A contracorriente con el refranero, siempre he creído que el hábito hace al monje. El militar de un desfile, no es el mismo que pasea en zapatillas y bata, por los pasillos de su jardín. Hay que leer en familia. Hay que leerles a los pequeños por debajo de seis años. Hay que tener en la casa libros diferentes a los de textos. Hay que enseñar a entender y comprender lo que se está leyendo, para evitar manías que acaban por no querer hacer trabajar la mente, ni encontrarle sentido a la lectura. Su práctica diaria nos dará el hábito que con urgente necesidad precisamos.
La universidad no debe ser el vértice de nada, porque la enseñanza no es una pirámide, en todo caso sería una pirámide invertida. Aprobar no es la única finalidad del estudio. De nuestras facultades tienen que salir hombres y mujeres bien formados, responsables, creyentes en el esfuerzo diario y con entusiasmo sin medida por aquello a lo que entregaron sus mejores horas en la niñez, pubertad y mayoría de edad, la lectura de los libros en todas sus modalidades.
La soberbia, el desprecio, el poder y su carácter opresivo y el narcisismo, que crea falsas personas superiores, también tendrán sus datos estadísticos, pero no los conozco, aunque sí el perfil de las personas que pueden integrarlas. La lectura no podía ser una excepción. El “analfabeto eminente” es aquel que en un determinado momento de su vida y, quizás, empujado por la arrogancia que dan los cargos, títulos o condecoraciones, irregularmente conseguidos, se elevan o las circunstancias, lo elevan a ese pedestal que emerge más allá del bien y del mal y ya sin separarse de la batuta, que les hace directores de todo los visible (lo invisible no le interesa y es propio de necios), con gran desparpajo te indican que ya no precisan leer, ni aprender nada, porque en su relación diaria con el mundo, con su ciencia aprendida por calles y plazas, mítines y debate, sesiones municipales o parlamentarias, su saber ha superado a toda enseñanza posible por medios de libros y lecturas.

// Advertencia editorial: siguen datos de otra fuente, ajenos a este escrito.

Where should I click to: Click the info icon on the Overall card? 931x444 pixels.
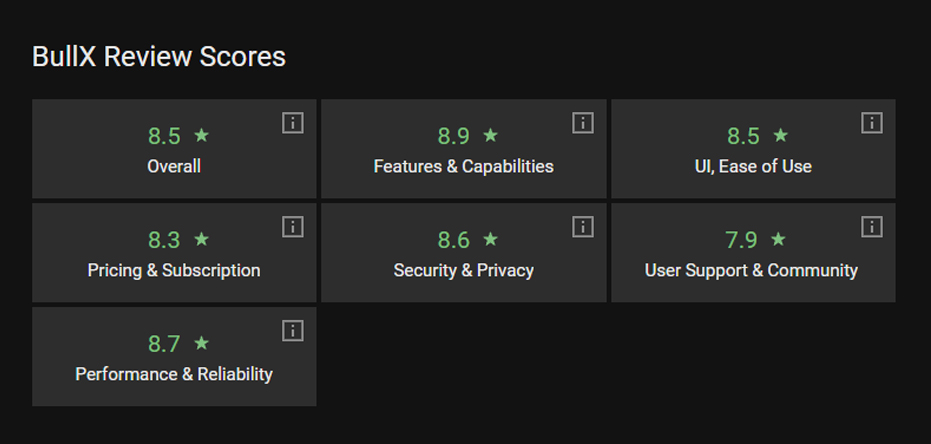coord(292,123)

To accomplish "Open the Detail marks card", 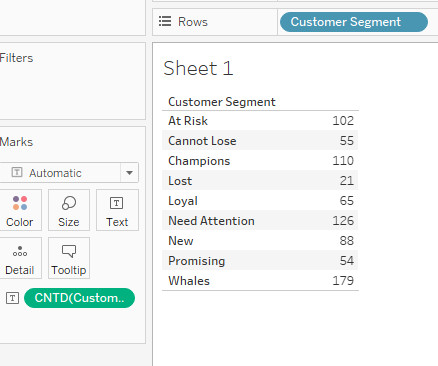I will [20, 258].
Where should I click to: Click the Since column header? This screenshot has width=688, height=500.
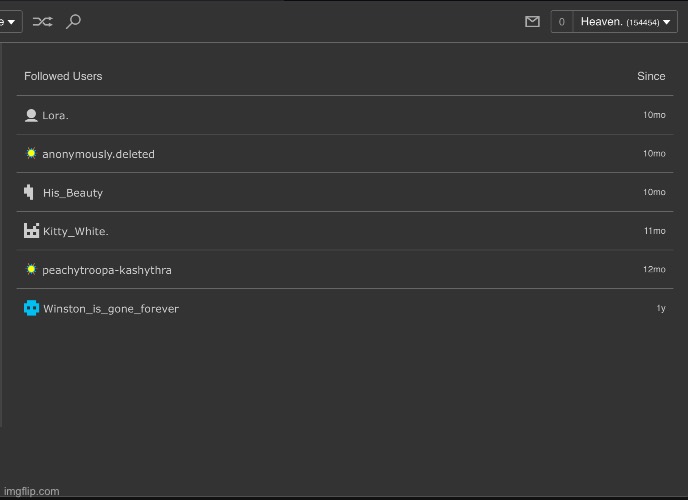[651, 76]
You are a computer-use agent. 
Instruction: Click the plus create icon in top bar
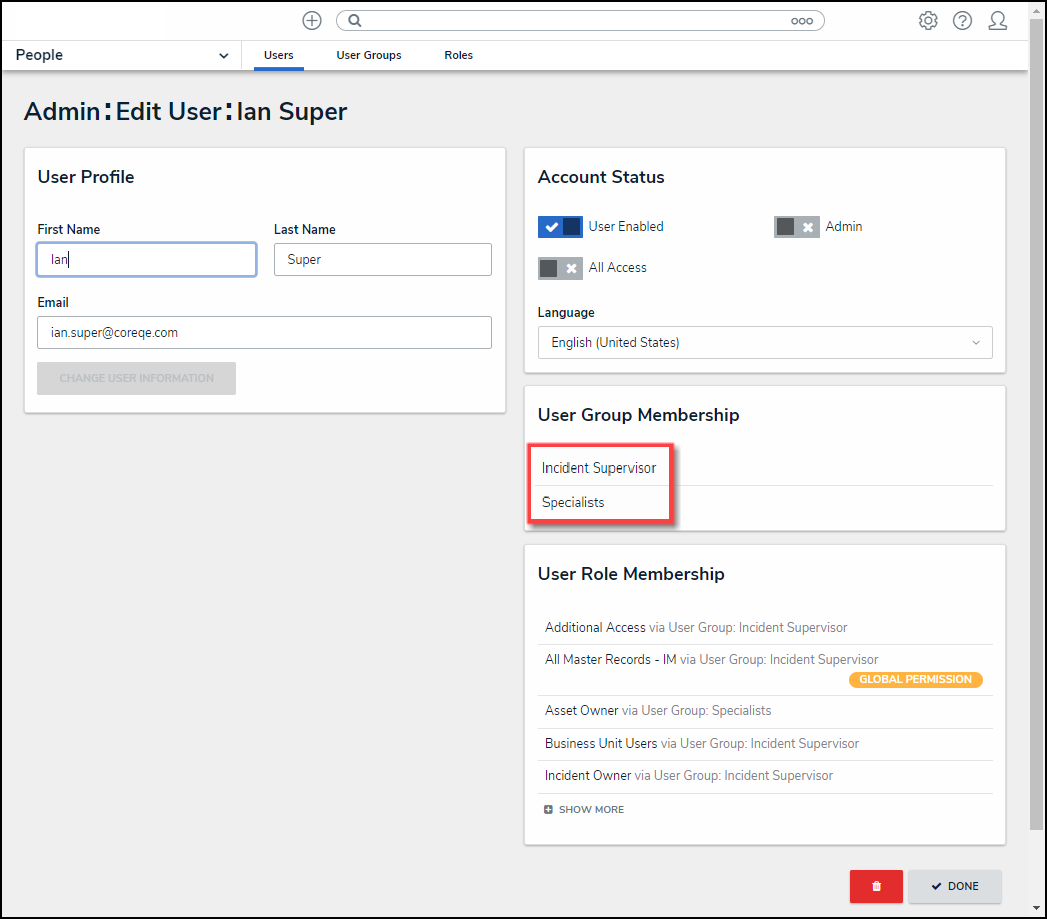tap(312, 20)
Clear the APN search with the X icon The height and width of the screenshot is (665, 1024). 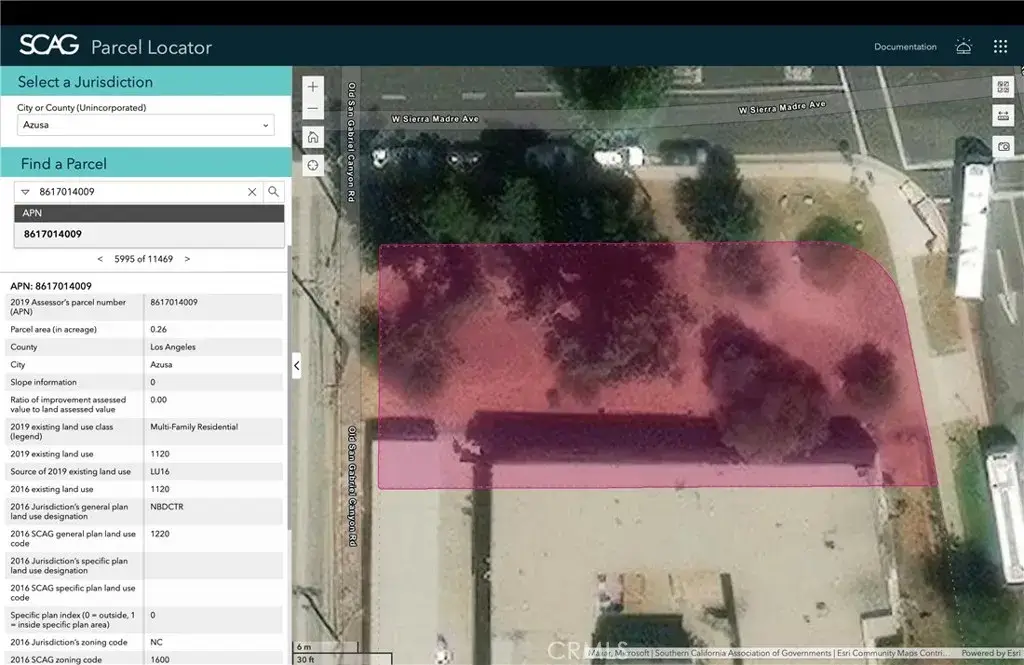tap(252, 191)
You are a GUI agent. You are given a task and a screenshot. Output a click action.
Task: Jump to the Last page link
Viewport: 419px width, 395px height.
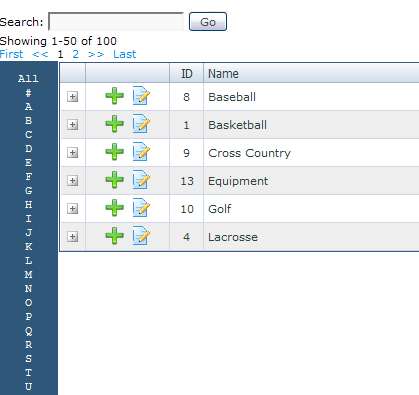click(124, 54)
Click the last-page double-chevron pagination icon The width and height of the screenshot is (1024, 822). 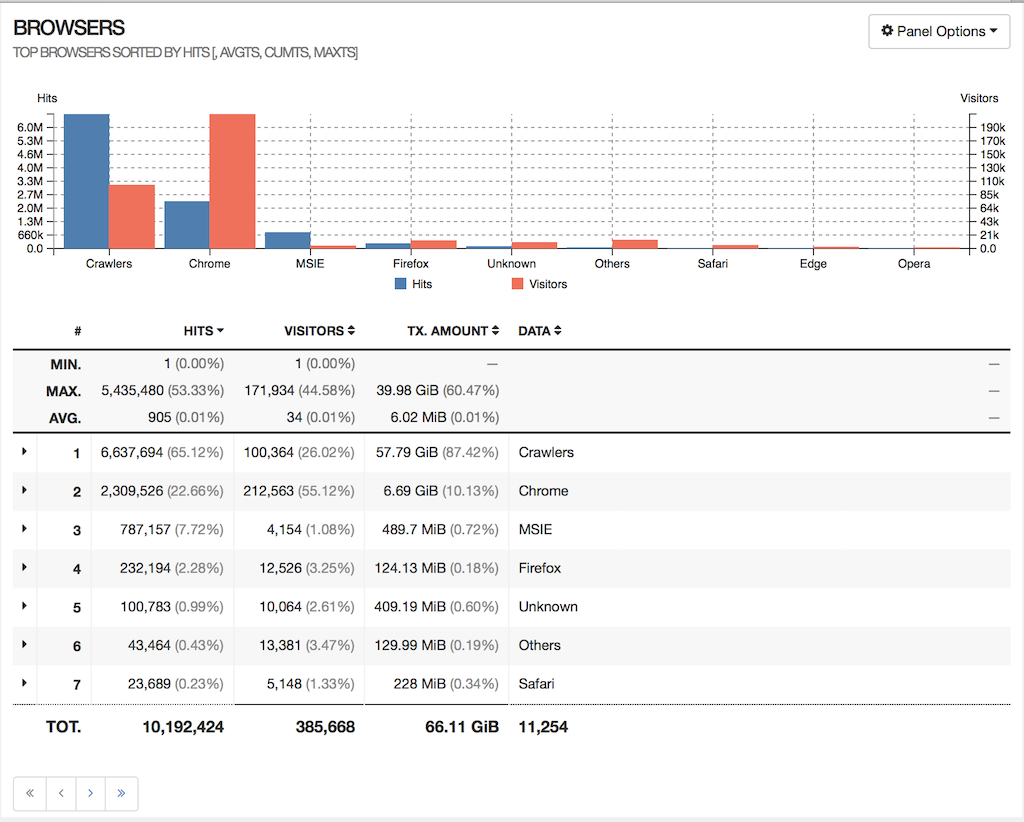point(121,793)
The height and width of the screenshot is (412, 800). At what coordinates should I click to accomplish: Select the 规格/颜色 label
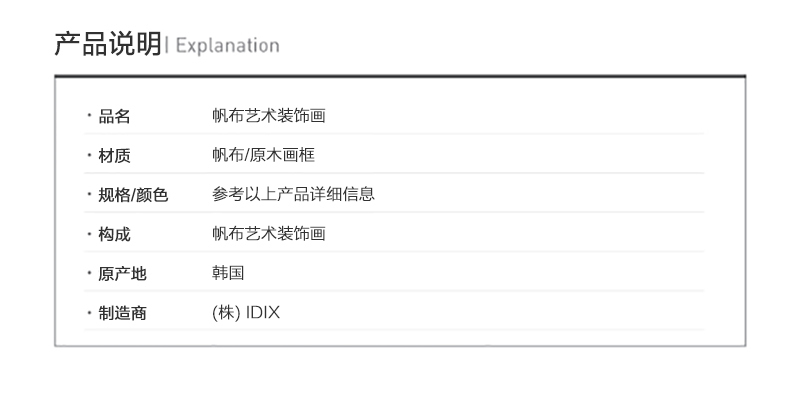(133, 195)

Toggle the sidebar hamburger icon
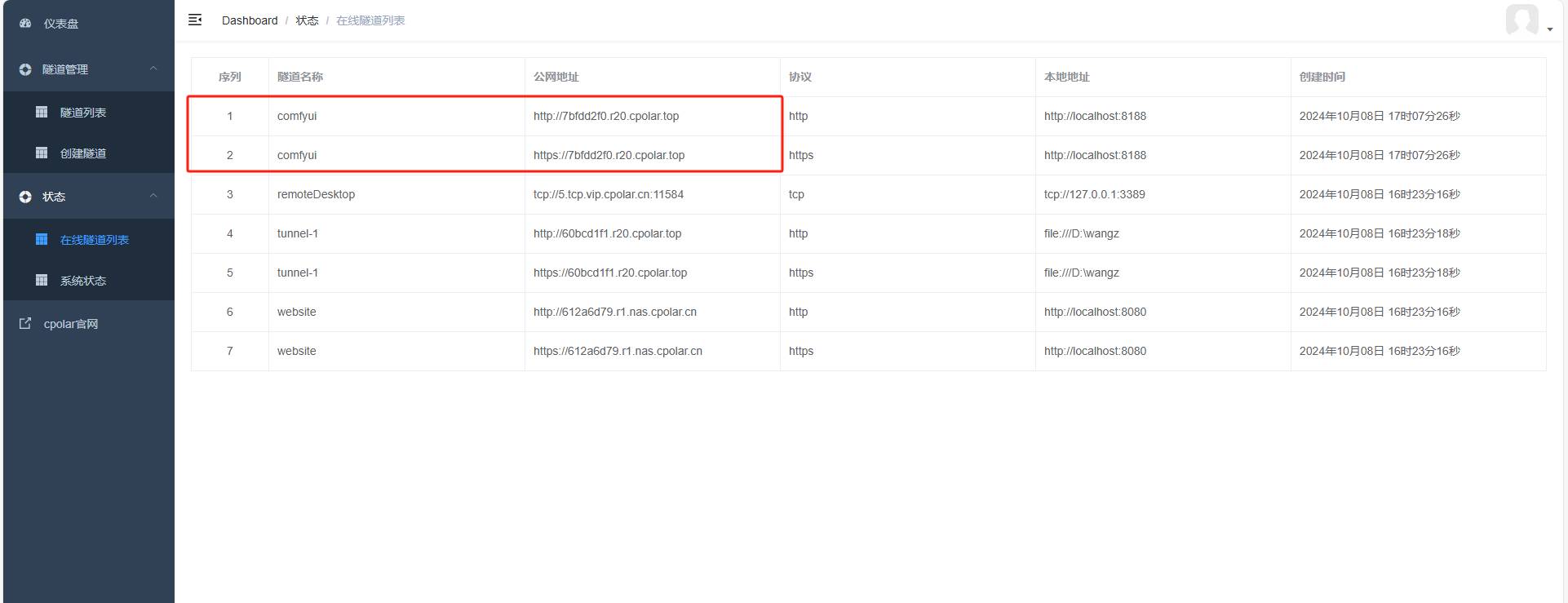coord(195,20)
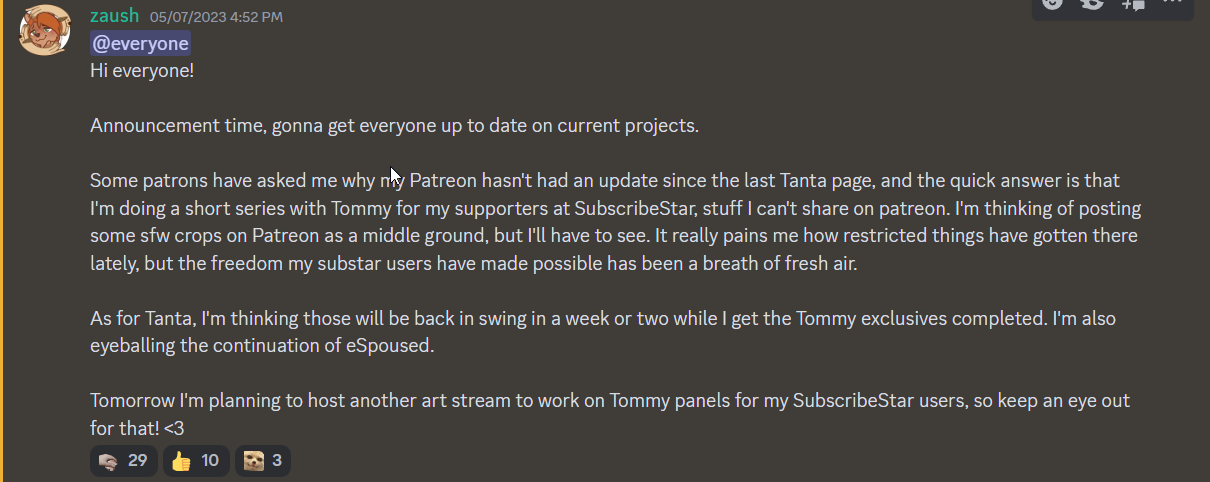The image size is (1210, 482).
Task: Click the '<3' at the message end
Action: tap(174, 427)
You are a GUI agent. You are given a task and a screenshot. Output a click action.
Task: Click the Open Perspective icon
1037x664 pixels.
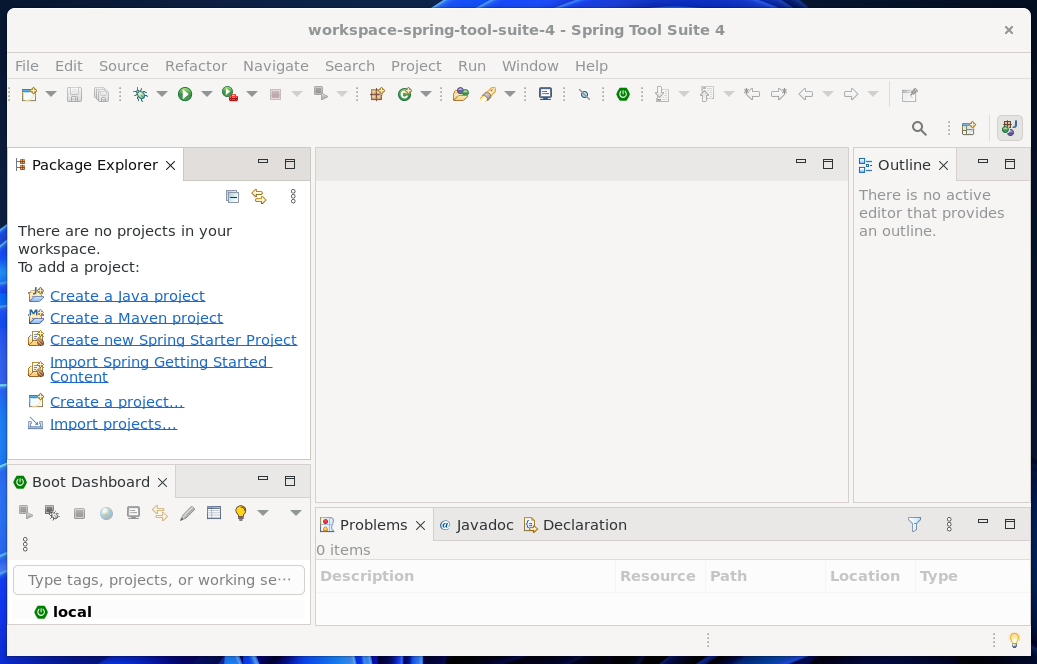pos(967,128)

Es la nueva sociedad con la de “tipo político” a la cabeza y en la que también están inmersos tantos y tantos agrupadores de palabras y frases, sin ingenio, arte o duende, que se nombran así mismo “escritores”, contribuyendo queriendo o sin proponérselo, a la aversión a la lectura. Esta sociedad que no lee (la política actual nos lo está confirmando) no tendrá nunca un pensamiento crítico hacia sí misma. No habrá creatividad y menos aún lógica en sus pensamientos. Nunca habrá opiniones en ellas bien fundamentadas y con consenso y debate con su entorno, el cual siempre quedará aislado, con su libertad progresivamente reducida.
Hay una clara maldad en ello: Hacer que aumente, si es posible diariamente, el número de lectores que afirman no leer nunca, que crezca el porcentaje del 35,9 por ciento ante citado, pero, sobre todo, interesa al poder, mantener un nivel de ignorancia y una credibilidad de ciega obediencia, en lo que dicta el ideal del partido, que haga imposible la capacidad de elegir. En España se ha conseguido.
Por eso no hay sorpresas electorales. Por eso somos también diferentes y nuestra terquedad, unida a una crispación que jamás nos abandona, dan al aire limpio de nuestra piel de toro -comparación del griego Estrabón- un aroma de violencia, verbal y física, que no lo desprenden, precisamente, las corridas de toros.